BEGIN MATERIAL PROVIDED
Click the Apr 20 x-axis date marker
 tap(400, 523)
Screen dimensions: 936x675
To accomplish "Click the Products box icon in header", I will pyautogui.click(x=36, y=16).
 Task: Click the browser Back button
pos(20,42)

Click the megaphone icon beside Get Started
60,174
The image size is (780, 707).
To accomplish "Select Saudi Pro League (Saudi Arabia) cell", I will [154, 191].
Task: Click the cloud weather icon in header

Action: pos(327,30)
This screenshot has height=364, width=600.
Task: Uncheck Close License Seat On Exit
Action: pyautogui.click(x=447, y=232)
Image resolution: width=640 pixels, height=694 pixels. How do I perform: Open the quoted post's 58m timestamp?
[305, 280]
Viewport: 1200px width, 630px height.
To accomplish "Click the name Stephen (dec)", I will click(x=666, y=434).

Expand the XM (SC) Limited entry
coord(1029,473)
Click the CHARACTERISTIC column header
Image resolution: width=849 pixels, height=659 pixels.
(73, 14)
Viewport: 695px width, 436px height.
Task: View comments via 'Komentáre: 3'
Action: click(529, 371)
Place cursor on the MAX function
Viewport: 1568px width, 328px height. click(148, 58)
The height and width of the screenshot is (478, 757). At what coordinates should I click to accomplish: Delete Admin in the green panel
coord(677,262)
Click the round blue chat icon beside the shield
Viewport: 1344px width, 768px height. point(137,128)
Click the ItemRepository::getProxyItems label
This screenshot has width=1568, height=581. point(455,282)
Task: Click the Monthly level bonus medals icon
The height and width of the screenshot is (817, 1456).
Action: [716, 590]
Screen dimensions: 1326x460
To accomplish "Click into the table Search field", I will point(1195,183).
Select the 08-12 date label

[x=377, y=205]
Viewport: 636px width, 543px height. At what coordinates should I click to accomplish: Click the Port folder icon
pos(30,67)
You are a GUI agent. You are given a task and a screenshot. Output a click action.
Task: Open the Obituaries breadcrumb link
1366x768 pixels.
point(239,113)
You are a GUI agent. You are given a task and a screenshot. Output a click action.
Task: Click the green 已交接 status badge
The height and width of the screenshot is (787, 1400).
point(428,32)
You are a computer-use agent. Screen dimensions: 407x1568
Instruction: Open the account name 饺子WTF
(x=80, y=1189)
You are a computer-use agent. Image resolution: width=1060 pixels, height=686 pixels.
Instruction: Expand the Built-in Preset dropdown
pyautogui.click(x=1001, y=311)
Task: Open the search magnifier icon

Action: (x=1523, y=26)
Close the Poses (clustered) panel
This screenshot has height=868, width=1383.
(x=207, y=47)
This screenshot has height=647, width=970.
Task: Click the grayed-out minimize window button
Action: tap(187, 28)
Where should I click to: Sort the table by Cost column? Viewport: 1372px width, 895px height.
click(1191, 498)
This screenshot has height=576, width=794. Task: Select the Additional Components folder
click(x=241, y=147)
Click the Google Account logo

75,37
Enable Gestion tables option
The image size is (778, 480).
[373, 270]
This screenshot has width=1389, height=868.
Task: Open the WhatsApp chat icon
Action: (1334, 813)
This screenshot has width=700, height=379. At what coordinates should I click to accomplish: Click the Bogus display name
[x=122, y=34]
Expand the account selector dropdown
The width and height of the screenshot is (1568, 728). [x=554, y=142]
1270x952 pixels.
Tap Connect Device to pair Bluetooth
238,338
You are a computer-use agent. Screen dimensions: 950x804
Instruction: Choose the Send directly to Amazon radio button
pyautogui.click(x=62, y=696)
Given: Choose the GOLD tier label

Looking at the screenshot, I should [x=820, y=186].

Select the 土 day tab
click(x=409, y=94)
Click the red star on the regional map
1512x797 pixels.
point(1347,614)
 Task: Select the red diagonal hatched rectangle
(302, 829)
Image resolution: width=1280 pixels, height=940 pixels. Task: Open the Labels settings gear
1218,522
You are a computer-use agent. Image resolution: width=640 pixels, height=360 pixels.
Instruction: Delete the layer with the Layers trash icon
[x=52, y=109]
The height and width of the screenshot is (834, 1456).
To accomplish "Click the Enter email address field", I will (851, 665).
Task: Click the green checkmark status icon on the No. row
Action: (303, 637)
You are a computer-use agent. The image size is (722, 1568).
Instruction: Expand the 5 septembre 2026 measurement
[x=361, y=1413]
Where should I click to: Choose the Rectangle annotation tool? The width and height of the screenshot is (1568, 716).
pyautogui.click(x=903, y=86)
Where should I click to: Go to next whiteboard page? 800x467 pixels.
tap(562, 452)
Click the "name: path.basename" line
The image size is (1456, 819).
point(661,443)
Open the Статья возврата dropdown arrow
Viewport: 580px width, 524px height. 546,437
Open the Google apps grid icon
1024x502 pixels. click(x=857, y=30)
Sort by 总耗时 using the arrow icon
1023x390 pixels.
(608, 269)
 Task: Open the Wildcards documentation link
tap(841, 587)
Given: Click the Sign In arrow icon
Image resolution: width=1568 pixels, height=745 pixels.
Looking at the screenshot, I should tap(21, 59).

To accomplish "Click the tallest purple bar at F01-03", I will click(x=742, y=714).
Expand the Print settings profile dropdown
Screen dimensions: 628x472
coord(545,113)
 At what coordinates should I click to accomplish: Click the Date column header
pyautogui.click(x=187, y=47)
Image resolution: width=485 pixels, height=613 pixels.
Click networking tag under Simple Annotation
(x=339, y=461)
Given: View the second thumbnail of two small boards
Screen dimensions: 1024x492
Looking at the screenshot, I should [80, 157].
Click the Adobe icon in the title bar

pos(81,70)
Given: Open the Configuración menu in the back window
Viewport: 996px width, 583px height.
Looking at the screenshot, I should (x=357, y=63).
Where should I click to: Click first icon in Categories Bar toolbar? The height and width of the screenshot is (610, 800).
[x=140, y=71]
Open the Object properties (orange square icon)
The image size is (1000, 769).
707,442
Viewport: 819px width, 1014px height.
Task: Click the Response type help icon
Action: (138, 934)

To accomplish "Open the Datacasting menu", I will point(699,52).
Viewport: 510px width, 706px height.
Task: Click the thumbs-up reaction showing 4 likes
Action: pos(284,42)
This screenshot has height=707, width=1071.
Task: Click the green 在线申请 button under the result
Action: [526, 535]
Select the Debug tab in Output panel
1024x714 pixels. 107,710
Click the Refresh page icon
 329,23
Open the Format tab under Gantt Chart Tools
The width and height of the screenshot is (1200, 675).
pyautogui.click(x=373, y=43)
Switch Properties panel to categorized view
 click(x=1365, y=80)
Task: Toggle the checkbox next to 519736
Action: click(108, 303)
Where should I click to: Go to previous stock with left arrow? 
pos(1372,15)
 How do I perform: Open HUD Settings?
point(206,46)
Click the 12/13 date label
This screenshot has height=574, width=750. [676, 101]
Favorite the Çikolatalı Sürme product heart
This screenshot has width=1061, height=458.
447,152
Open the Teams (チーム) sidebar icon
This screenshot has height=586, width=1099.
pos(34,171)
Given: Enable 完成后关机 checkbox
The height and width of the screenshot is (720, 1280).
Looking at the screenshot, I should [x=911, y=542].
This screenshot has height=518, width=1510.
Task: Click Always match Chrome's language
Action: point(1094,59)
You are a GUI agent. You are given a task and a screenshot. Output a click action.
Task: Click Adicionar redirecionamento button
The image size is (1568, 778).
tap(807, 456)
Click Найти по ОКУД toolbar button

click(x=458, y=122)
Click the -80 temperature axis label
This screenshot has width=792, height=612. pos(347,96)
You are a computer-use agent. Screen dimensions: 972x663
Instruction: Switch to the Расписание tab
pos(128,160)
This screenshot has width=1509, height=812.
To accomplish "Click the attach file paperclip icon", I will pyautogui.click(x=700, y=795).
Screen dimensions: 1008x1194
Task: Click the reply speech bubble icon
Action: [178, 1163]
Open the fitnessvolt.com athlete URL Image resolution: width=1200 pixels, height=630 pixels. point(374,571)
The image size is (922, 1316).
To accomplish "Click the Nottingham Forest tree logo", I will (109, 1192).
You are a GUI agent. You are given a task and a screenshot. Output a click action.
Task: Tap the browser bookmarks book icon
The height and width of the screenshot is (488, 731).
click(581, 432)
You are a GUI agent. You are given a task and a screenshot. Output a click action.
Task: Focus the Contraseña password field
END MATERIAL PROVIDED
_STATED PROBLEM:_
Return every line of the data listing above that contains the word "Switch".

_RESULT:_
Switch Properties panel to categorized view
Instruction: Switch to the Расписание tab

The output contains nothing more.